Due to the sensitive nature of D&I, running an effective D&I focus group requires an experienced, culturally sensitive facilitator who can foster an environment where all parties feel safe to contribute candidly and where all parties display respect for each other’s viewpoints and experiences. When I open D&I focus groups, I explain to employees that their role requires 3C’s; contribution, confidentiality, and candour.
My role, as facilitator, is to gather information regarding each participant’s experience with respect to inclusion. Inclusive work settings are workplaces where;
- employees feel respected
- employees experience a sense of belonging
- employees are empowered to contribute to work processes
- employees have a fair chance of progressing their careers
Inclusive workplaces recognise and value individual differences. When an employee feels that their uniqueness is valued, they are more likely to bring their whole selves to work, including those aspects of their identity that distinguish them from the dominant or leadership group.
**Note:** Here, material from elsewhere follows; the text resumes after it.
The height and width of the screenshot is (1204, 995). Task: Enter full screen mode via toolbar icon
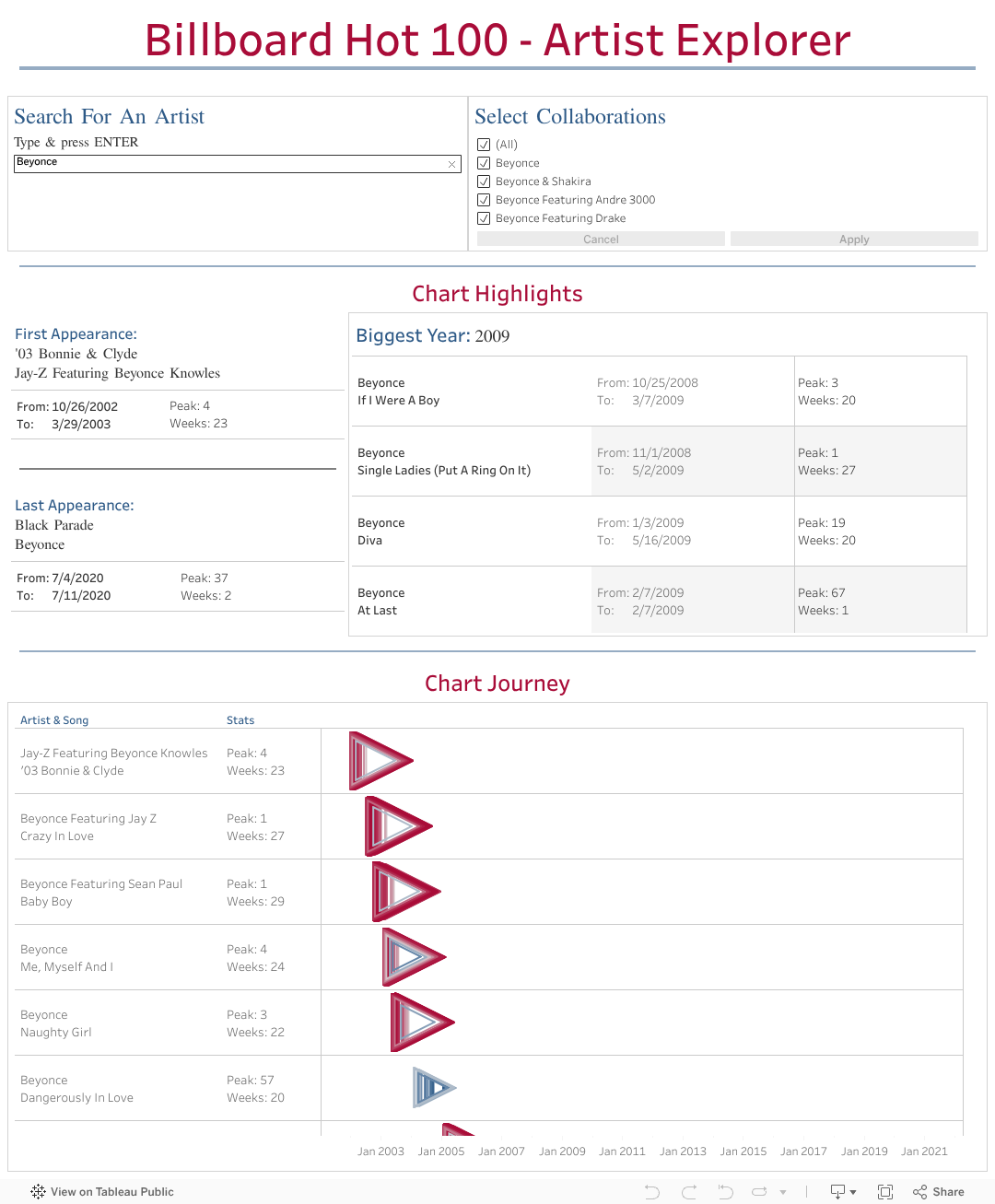[885, 1192]
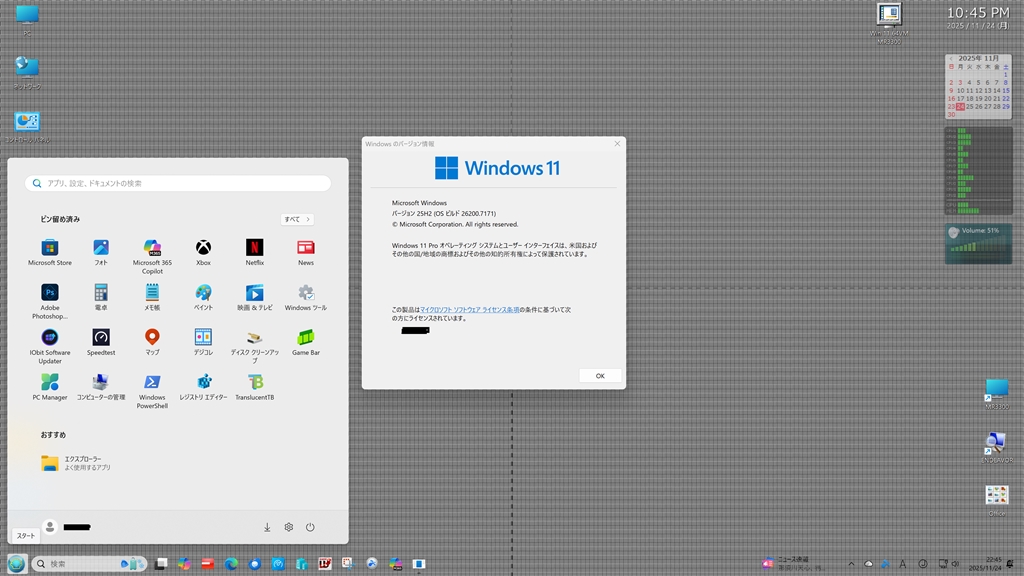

To encourage focus group participants to think about what makes them unique, I ask each participant to draw a tree with bare branches. On each branch, I ask them to write a different aspect of their identity. Examples include gender, age, race, nationality, languages, ethnicity, religion, skills and expertise, professional background, academic background, significant relationships, interests & passions, obligations outside of work, health status, personality, etc.
This activity helps participants to recognise and reflect on the varied components of their identity, each of which is of value to the organisation, whether by way of helping the organisation to better understand the needs and concerns of and connect with varied customers and other stakeholders, or by stimulating enhanced decision-making and increased innovation by offering new perspectives, solutions and expertise that challenge entrenched work practices and assumptions.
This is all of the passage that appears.